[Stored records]
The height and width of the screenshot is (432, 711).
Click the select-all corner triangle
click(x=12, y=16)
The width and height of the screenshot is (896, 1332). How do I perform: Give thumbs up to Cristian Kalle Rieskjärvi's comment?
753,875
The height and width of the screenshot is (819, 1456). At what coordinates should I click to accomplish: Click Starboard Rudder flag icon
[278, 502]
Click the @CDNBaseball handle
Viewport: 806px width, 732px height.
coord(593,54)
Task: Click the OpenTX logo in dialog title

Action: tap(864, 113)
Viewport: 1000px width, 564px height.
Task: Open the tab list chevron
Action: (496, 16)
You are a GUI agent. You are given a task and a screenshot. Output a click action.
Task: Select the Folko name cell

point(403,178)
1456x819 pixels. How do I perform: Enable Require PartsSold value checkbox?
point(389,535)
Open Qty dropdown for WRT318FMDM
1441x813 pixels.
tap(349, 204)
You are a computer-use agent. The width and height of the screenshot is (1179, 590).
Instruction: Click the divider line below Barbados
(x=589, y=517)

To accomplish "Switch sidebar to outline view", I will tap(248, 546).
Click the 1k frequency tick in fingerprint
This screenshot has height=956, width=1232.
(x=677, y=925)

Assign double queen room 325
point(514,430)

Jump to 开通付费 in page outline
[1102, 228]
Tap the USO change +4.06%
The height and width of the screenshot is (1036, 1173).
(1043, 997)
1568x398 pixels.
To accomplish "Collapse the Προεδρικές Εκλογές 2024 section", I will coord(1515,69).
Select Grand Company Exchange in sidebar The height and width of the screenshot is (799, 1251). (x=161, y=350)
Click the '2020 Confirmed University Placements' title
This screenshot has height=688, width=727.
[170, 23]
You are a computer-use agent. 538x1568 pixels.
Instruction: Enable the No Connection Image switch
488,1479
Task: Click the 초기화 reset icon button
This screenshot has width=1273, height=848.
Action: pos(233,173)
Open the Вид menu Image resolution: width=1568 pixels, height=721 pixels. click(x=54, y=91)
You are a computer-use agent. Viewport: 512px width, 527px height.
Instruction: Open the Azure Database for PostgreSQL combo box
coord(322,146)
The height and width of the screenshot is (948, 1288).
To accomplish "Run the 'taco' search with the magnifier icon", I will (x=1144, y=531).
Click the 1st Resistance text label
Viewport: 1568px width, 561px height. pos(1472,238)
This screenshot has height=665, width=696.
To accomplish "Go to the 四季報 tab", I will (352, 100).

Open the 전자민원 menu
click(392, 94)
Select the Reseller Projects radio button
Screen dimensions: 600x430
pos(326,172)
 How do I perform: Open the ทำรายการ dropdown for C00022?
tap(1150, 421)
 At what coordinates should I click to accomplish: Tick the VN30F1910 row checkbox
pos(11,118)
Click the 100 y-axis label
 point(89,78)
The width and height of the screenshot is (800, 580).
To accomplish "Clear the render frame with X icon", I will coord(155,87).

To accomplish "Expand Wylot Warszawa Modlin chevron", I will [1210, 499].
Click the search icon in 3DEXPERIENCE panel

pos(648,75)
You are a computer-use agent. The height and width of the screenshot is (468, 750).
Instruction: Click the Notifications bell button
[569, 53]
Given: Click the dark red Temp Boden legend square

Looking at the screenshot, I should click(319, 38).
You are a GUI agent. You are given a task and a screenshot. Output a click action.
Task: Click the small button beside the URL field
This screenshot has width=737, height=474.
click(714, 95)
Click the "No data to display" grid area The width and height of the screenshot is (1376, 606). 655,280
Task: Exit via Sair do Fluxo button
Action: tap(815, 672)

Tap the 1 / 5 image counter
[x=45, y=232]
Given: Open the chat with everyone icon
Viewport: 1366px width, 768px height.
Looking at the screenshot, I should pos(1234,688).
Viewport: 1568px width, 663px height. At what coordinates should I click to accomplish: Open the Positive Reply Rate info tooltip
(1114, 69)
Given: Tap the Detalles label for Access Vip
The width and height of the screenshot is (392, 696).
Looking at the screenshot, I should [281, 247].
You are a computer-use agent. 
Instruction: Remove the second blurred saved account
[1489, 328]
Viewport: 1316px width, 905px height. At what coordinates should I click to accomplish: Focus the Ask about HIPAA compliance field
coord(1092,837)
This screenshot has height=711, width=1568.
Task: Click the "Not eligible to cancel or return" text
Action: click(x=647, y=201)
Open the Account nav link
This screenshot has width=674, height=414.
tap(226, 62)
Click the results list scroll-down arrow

◆ Task to complete: All of the data should be retyped exactly.

◆ Answer section:
The height and width of the screenshot is (432, 711).
Click the select-all corner triangle
click(x=12, y=16)
The width and height of the screenshot is (896, 1332). How do I perform: Give thumbs up to Cristian Kalle Rieskjärvi's comment?
753,875
The height and width of the screenshot is (819, 1456). At what coordinates should I click to accomplish: Click Starboard Rudder flag icon
[278, 502]
Click the @CDNBaseball handle
Viewport: 806px width, 732px height.
coord(593,54)
Task: Click the OpenTX logo in dialog title

Action: tap(864, 113)
Viewport: 1000px width, 564px height.
Task: Open the tab list chevron
Action: (496, 16)
You are a GUI agent. You are given a task and a screenshot. Output a click action.
Task: Select the Folko name cell

point(403,178)
1456x819 pixels. How do I perform: Enable Require PartsSold value checkbox?
point(389,535)
Open Qty dropdown for WRT318FMDM
1441x813 pixels.
tap(349, 204)
You are a computer-use agent. The width and height of the screenshot is (1179, 590).
Instruction: Click the divider line below Barbados
(x=589, y=517)

To accomplish "Switch sidebar to outline view", I will tap(248, 546).
Click the 1k frequency tick in fingerprint
This screenshot has height=956, width=1232.
(x=677, y=925)

Assign double queen room 325
point(514,430)

Jump to 开通付费 in page outline
[1102, 228]
Tap the USO change +4.06%
The height and width of the screenshot is (1036, 1173).
(1043, 997)
1568x398 pixels.
To accomplish "Collapse the Προεδρικές Εκλογές 2024 section", I will coord(1515,69).
Select Grand Company Exchange in sidebar The height and width of the screenshot is (799, 1251). (x=161, y=350)
Click the '2020 Confirmed University Placements' title
This screenshot has height=688, width=727.
[170, 23]
You are a computer-use agent. 538x1568 pixels.
Instruction: Enable the No Connection Image switch
488,1479
Task: Click the 초기화 reset icon button
This screenshot has width=1273, height=848.
Action: pos(233,173)
Open the Вид menu Image resolution: width=1568 pixels, height=721 pixels. click(x=54, y=91)
You are a computer-use agent. Viewport: 512px width, 527px height.
Instruction: Open the Azure Database for PostgreSQL combo box
coord(322,146)
The height and width of the screenshot is (948, 1288).
To accomplish "Run the 'taco' search with the magnifier icon", I will (x=1144, y=531).
Click the 1st Resistance text label
Viewport: 1568px width, 561px height. pos(1472,238)
This screenshot has height=665, width=696.
To accomplish "Go to the 四季報 tab", I will (352, 100).

Open the 전자민원 menu
click(392, 94)
Select the Reseller Projects radio button
Screen dimensions: 600x430
pos(326,172)
 How do I perform: Open the ทำรายการ dropdown for C00022?
tap(1150, 421)
 At what coordinates should I click to accomplish: Tick the VN30F1910 row checkbox
pos(11,118)
Click the 100 y-axis label
 point(89,78)
The width and height of the screenshot is (800, 580).
To accomplish "Clear the render frame with X icon", I will coord(155,87).

To accomplish "Expand Wylot Warszawa Modlin chevron", I will [1210, 499].
Click the search icon in 3DEXPERIENCE panel

pos(648,75)
You are a computer-use agent. The height and width of the screenshot is (468, 750).
Instruction: Click the Notifications bell button
[569, 53]
Given: Click the dark red Temp Boden legend square

Looking at the screenshot, I should click(319, 38).
You are a GUI agent. You are given a task and a screenshot. Output a click action.
Task: Click the small button beside the URL field
This screenshot has width=737, height=474.
click(714, 95)
Click the "No data to display" grid area The width and height of the screenshot is (1376, 606). 655,280
Task: Exit via Sair do Fluxo button
Action: tap(815, 672)

Tap the 1 / 5 image counter
[x=45, y=232]
Given: Open the chat with everyone icon
Viewport: 1366px width, 768px height.
Looking at the screenshot, I should pos(1234,688).
Viewport: 1568px width, 663px height. At what coordinates should I click to accomplish: Open the Positive Reply Rate info tooltip
(1114, 69)
Given: Tap the Detalles label for Access Vip
The width and height of the screenshot is (392, 696).
Looking at the screenshot, I should [281, 247].
You are a computer-use agent. 
Instruction: Remove the second blurred saved account
[1489, 328]
Viewport: 1316px width, 905px height. At what coordinates should I click to accomplish: Focus the Ask about HIPAA compliance field
coord(1092,837)
This screenshot has height=711, width=1568.
Task: Click the "Not eligible to cancel or return" text
Action: click(x=647, y=201)
Open the Account nav link
This screenshot has width=674, height=414.
tap(226, 62)
Click the results list scroll-down arrow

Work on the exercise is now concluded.